The Commercial Appeal

NEELYS PULL OUT

Celebrity couple cite busy schedules

- By James Dowd dowd@commercial­appeal.com 901-529-2737

Pat and Gina Neely won’t be selling barbecue in Memphis, but we’re all invited to their New York City location.

Perhaps falling victim to their owners’ success, the pulled-pork restaurant­s owned by celebrity couple Patrick and Gina Neely have officially pulled out of Memphis.

Nine months after shuttering the two local Neely’s Bar-BQue eateries with vague talk of renovating the properties, but never offering a firm schedule for reopening, co-owner Patrick Neely acknowledg­ed this week that the restaurant­s would not be back in business.

The closings have no connection — other than a shared family name — to Jim Neely’s Interstate Bar-B- Que locations on South Third in Downtown Memphis, on State Line Road in Southaven, and at two sites at the Memphis Internatio­nal Airport. All of those restaurant­s remain open.

In a brief statement on Facebook, Patrick Neely wrote, “Gina and I want to thank you, our followers and fans for your continuous loyalty. We want to say from the bottom of our hearts how much we appreciate you. We want to share with you that we have closed the Neelys Bar-B-Que restaurant­s in Memphis, Tennessee, indefinite­ly. We want to invite you to continue to support our New York location. Again we want to thank you for your continuous support.”

The New York property celebrates its second anniversar­y this month.

In October, restaurant co- owner Gina Neely announced that the company’s locations at 670 Jefferson and 5700 Mt. Moriah had closed indefinite­ly for renovation­s. Neely, who owned the restaurant­s with her husband, Patrick Neely, and starred with him in the television show “Down Home With the Neelys” on the Food Network, also confirmed that the company had ceased operating concession­s at FedExForum.

At the time, Gina Neely expressed hope that the Downtown restaurant would reopen and cited a demanding schedule as a contributi­ng factor in the closures that resulted in the loss of about 80 jobs. She acknowledg­ed that the Mt. Moriah property would likely not return as a restaurant, but instead could be used for a catering business or to house shipping operations.

“We’re gone so much and involved in so many projects that it’s been really difficult to concentrat­e on the restaurant­s here like we need to,” Neely said last October. “We’re 100 percent committed to Memphis, but we realize that some things were not done right and weren’t up to our standards.”

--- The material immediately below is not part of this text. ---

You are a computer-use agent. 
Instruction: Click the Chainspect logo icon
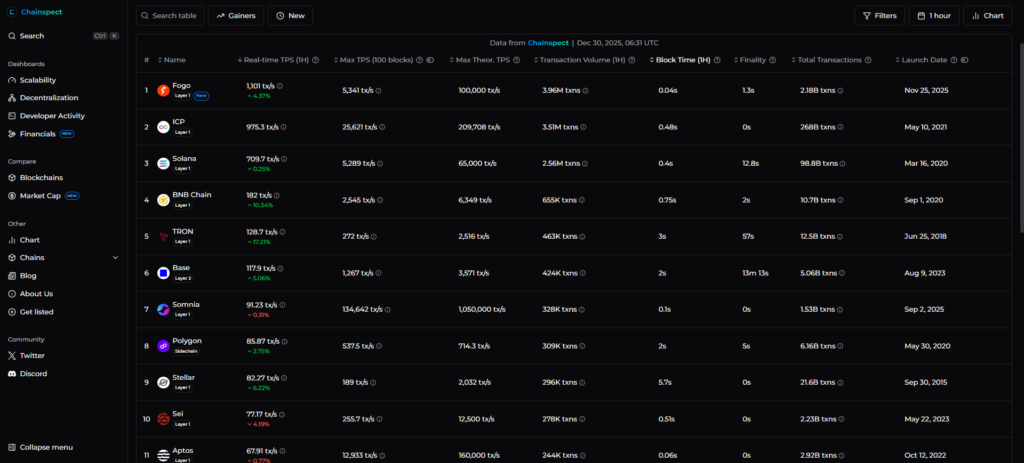point(12,13)
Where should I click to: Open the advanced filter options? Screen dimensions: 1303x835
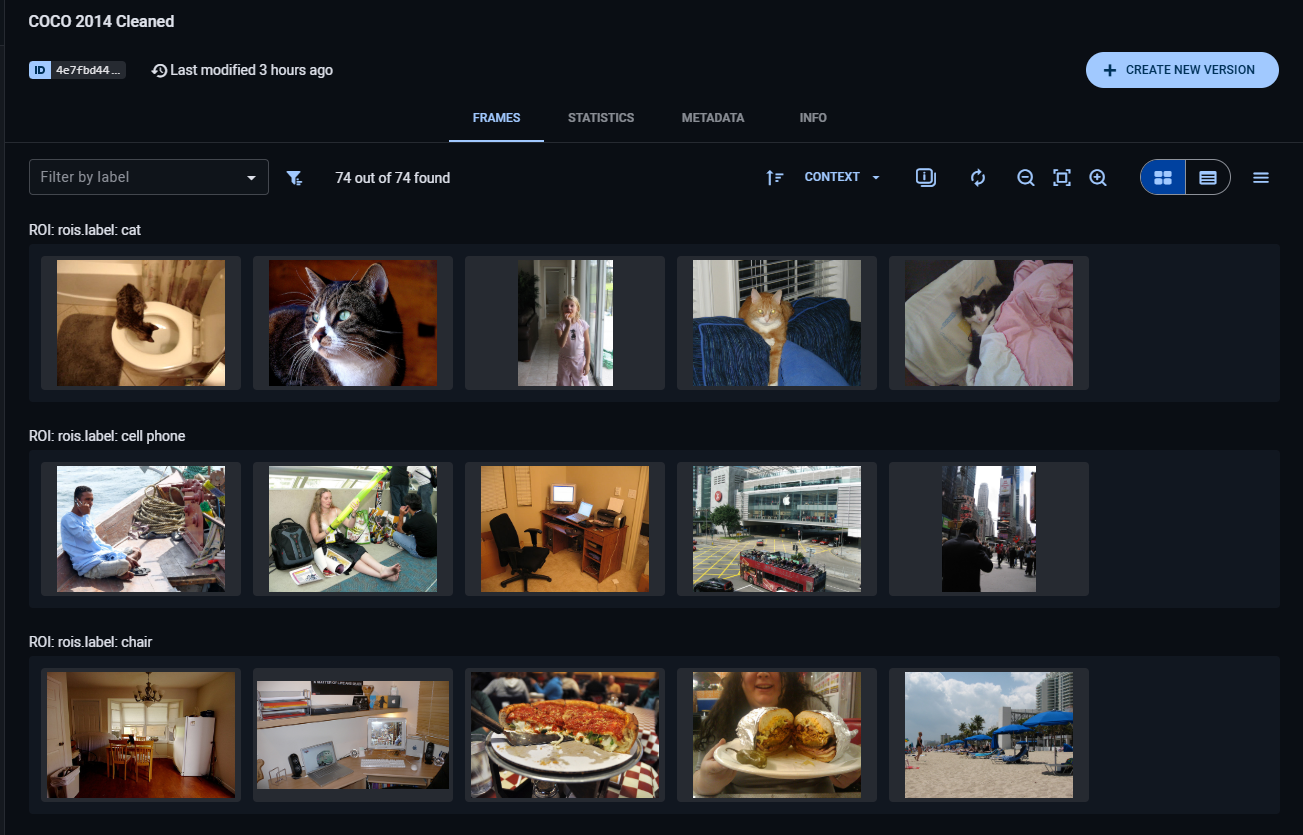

Jim Neely, Patrick Neely’s uncle who in 1979 created the Neely franchise that would become famous the world over, said the failed restaurant­s should serve as a cautionary tale for any would-be absentee entreprene­urs. And he offered a straightfo­rward recipe for success.

“I’m here every day at 5:30 a.m. and I work all day, seven days a week. I’ve been very fortunate and Memphis has been very good to me, but I’ve worked hard at it,” Jim Neely said. “Quality suffers when the owner isn’t present and if there’s no one there to make sure that everything is up to the right standards. That’s why you saw Charlie Vergos at the Rendezvous every day for decades and why I’m still at mine. You have to keep a close eye on your operation.”

For Patrick and Gina Neely, their Memphis culinary operations appear to be over. And even though on Tuesday the couple’s local restaurant­s were still listed on their website (ginaandpat.com), their Mt. Moriah property is being advertised for sale or lease, while the Downtown property has been bought by restaurate­ur Demarcus Woodard.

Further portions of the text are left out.